On the Theory of Function Placement and Chaining for Network Function Virtualization.

Network function virtualization (NFV) can significantly reduce the operation cost and speed up the deployment for network services to markets. Under NFV, a network service is composed by a chain of ordered virtual functions, or we call a "network function chain." A fundamental question is when given a number of network function chains, on which servers should we place these functions and how should we form a chain on these functions? This is challenging due to the intricate dependency relationship of functions and the intrinsic complex nature of the optimization.

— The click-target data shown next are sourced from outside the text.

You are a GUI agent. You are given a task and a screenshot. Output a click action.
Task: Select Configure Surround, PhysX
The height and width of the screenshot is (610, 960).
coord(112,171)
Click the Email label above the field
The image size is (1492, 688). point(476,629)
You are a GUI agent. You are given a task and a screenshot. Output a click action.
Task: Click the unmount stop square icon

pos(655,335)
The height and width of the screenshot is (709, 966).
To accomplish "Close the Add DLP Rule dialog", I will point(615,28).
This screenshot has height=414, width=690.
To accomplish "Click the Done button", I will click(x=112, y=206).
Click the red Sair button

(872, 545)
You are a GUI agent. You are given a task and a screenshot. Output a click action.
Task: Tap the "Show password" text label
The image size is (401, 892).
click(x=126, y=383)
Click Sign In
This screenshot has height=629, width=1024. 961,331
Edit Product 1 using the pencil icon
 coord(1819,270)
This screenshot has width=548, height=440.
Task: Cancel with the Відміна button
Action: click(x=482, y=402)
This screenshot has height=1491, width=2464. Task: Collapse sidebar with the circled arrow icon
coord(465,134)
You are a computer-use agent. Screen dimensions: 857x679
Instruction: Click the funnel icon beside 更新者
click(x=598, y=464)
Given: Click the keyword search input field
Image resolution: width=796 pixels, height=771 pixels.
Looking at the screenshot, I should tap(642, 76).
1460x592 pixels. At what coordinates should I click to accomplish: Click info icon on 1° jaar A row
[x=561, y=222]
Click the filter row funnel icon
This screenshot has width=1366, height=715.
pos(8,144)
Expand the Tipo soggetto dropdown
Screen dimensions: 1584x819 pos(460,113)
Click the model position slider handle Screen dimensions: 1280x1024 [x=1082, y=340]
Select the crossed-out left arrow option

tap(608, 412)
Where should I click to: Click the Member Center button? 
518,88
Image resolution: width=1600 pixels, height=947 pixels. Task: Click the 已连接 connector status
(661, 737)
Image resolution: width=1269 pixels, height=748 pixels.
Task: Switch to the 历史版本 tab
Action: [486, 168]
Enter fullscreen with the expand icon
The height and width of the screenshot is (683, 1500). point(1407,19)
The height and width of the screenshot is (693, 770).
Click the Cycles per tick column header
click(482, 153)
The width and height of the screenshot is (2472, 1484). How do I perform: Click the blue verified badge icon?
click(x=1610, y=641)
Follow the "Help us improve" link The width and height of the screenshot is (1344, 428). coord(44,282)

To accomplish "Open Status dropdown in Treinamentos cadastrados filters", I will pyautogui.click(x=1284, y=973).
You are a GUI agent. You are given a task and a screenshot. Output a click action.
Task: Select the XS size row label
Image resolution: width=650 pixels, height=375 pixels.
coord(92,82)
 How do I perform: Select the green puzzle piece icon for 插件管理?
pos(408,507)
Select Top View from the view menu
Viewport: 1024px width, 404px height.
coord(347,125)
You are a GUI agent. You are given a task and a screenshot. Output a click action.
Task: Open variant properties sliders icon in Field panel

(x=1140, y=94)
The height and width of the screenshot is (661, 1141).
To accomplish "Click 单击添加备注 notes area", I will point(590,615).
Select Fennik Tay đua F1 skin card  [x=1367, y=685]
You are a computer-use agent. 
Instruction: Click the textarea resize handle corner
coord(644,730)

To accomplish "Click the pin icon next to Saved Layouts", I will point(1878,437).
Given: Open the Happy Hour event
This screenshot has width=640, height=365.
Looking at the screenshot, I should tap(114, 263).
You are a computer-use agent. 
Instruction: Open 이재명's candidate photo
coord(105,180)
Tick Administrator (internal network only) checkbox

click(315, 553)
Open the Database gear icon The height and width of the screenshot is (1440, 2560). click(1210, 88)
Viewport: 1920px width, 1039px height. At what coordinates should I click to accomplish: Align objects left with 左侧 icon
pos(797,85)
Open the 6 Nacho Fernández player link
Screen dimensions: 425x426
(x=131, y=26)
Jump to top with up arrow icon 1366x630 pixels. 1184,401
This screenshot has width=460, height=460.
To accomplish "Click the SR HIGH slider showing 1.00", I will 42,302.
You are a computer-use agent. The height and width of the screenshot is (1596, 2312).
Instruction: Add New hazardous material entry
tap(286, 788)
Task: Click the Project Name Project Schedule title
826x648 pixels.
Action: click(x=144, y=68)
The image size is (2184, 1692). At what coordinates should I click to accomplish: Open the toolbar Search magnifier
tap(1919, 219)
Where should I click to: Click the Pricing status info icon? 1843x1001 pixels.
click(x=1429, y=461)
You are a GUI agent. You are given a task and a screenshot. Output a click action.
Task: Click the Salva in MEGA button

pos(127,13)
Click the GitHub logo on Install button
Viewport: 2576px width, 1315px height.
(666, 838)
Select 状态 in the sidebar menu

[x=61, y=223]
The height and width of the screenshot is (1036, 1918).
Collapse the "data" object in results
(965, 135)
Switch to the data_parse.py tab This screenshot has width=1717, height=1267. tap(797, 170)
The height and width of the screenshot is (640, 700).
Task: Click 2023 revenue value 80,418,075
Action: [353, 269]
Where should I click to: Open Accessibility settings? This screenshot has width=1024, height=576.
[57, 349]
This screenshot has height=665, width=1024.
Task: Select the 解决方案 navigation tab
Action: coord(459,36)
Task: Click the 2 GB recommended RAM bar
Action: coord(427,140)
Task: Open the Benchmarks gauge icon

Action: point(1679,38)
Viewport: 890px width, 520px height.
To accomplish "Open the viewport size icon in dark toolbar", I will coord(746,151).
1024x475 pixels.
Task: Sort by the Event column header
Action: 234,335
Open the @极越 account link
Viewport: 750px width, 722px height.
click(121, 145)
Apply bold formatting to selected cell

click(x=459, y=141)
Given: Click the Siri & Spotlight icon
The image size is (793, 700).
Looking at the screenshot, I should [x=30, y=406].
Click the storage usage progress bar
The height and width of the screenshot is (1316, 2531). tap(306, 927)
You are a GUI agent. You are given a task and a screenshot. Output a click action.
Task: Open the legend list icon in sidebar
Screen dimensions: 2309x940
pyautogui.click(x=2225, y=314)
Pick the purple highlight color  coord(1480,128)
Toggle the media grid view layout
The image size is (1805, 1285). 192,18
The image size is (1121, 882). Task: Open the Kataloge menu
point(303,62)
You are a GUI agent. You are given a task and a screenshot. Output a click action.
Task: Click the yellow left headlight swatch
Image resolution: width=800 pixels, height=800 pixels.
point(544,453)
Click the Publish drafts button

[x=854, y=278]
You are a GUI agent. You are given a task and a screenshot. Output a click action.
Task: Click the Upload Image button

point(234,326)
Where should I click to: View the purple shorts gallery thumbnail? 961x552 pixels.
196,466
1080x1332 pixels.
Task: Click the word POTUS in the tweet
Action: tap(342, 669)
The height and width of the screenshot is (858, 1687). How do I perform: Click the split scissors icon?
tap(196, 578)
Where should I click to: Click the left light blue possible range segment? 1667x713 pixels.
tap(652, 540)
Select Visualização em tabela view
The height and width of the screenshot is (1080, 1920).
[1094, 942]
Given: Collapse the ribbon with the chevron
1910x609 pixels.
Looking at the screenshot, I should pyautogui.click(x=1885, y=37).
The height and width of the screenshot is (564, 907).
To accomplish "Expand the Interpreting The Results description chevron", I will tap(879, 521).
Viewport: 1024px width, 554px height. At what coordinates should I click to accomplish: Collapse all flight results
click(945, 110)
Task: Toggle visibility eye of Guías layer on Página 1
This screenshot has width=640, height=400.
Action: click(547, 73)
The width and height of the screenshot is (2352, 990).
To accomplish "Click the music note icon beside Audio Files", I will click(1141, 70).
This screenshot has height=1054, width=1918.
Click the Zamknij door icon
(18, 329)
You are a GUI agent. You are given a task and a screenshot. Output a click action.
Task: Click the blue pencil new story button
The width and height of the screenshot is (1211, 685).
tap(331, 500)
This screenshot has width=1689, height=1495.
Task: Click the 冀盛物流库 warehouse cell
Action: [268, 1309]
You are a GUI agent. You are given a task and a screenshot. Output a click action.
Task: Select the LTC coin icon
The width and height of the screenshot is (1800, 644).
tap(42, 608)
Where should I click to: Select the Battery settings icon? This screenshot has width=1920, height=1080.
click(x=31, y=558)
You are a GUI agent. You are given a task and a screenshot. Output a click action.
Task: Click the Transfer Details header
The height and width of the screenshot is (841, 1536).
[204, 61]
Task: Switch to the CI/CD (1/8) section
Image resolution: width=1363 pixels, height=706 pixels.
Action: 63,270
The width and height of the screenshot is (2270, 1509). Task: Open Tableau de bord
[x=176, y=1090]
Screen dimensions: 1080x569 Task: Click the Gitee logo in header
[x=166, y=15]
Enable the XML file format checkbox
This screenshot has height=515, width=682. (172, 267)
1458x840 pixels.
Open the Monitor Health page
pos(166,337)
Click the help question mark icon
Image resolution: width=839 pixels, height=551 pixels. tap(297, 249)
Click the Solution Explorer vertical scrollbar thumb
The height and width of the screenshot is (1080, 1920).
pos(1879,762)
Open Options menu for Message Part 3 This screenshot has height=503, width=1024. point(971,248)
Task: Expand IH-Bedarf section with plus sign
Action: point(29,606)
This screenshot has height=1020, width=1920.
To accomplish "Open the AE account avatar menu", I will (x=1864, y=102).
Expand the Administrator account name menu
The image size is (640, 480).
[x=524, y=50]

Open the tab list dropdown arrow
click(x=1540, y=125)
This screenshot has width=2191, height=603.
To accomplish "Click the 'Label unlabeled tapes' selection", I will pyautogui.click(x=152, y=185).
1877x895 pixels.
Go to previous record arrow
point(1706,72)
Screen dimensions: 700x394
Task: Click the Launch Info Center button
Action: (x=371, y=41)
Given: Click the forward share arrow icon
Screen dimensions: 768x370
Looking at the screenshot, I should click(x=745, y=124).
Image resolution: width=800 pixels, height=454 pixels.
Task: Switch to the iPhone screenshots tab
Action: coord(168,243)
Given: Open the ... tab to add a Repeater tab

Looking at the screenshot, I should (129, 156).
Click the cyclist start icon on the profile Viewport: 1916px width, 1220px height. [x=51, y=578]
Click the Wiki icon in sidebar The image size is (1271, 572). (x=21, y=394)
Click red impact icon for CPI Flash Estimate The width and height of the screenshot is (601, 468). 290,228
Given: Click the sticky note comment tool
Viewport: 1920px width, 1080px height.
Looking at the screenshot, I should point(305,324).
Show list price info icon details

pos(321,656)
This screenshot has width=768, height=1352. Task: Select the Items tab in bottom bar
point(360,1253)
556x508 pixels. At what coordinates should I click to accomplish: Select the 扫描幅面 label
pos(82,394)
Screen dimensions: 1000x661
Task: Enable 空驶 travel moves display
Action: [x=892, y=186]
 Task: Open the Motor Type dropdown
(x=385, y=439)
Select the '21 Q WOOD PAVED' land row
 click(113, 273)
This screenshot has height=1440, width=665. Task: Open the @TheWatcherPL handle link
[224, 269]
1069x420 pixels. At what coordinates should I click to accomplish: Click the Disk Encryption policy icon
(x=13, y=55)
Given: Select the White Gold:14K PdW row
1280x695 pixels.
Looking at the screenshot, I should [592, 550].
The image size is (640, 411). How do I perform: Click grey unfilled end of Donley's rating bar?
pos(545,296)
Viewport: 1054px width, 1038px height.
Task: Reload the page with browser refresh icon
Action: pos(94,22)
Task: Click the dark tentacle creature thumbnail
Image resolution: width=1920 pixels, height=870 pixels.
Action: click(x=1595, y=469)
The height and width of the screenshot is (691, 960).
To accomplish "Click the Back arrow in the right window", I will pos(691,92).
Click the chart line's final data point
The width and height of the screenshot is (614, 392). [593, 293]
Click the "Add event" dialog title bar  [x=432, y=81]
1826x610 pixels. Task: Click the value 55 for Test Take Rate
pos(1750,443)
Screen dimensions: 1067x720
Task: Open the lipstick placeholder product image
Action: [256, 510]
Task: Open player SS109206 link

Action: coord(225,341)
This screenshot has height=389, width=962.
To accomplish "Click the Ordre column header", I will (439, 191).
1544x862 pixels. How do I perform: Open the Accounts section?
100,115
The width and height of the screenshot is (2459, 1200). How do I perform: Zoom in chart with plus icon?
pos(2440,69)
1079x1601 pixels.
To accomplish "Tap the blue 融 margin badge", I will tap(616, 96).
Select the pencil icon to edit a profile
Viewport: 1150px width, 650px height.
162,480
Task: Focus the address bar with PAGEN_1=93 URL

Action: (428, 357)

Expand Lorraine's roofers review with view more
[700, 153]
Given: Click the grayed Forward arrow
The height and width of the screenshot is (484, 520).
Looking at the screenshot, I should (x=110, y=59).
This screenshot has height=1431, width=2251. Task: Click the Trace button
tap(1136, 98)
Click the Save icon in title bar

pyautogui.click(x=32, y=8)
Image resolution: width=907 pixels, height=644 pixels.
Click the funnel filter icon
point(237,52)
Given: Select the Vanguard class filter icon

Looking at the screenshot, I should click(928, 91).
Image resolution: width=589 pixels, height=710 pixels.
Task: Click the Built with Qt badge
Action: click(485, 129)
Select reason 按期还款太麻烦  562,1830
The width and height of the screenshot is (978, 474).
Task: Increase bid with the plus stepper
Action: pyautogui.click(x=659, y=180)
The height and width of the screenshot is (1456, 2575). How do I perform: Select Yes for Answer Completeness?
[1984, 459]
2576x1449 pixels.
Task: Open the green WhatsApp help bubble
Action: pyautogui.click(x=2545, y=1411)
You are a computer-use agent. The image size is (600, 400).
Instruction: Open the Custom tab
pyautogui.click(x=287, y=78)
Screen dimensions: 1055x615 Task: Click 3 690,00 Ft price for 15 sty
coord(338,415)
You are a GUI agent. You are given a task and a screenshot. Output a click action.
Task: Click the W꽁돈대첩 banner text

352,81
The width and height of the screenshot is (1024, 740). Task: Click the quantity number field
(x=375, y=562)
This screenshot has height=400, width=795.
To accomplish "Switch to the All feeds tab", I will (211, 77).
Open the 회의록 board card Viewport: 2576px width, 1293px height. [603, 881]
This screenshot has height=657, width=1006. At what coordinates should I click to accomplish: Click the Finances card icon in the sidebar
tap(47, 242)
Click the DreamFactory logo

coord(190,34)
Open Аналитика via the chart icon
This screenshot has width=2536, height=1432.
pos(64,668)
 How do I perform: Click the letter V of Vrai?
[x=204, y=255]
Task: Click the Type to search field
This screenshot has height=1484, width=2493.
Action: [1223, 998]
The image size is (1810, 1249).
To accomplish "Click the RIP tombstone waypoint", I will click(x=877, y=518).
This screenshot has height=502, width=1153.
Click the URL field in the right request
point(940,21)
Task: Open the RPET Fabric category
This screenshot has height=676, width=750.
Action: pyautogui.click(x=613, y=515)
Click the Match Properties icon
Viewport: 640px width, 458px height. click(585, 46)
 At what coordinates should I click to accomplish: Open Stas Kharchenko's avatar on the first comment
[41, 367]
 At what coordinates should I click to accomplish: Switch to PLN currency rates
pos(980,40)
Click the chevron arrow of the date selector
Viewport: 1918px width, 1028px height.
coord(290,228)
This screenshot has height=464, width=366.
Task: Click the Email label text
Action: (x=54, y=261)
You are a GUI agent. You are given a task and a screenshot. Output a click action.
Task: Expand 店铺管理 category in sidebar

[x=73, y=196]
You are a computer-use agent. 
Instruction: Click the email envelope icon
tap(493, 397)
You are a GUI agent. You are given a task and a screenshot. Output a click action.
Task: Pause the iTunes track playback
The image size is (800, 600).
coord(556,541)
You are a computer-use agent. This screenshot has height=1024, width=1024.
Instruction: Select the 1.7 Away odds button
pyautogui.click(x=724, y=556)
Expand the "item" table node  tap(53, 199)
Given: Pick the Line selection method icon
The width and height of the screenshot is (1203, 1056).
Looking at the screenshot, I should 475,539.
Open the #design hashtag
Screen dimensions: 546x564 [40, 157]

In this paper, we formulate the function placement and chaining problem as an integer optimization, where each variable is an indicator whether one service chain can be deployed on a configuration (or a possible function placement of a service chain). While this problem is generally NP-hard, our contribution is to show that it can be mapped to an exponential number of min-cost flow problems. Instead of solving all the min-cost problems, one can select a small number of mapped min-cost problems, which are likely to have a low cost. To achieve this, we relax the integer problem into a fractional linear problem, and theoretically prove that the fractional solutions possess some desirable properties, i.e., the number and the utilization of selected configurations can be upper and lower bounded, respectively. Based on such properties, we determine some "good" configurations selected from the fractional solution and determine the mapped min-cost flow problem, and this helps us to develop efficient algorithms for network function placement and chaining. Via extensive simulations, we show that our algorithms significantly outperform state-of-art algorithms and achieve near-optimal performance.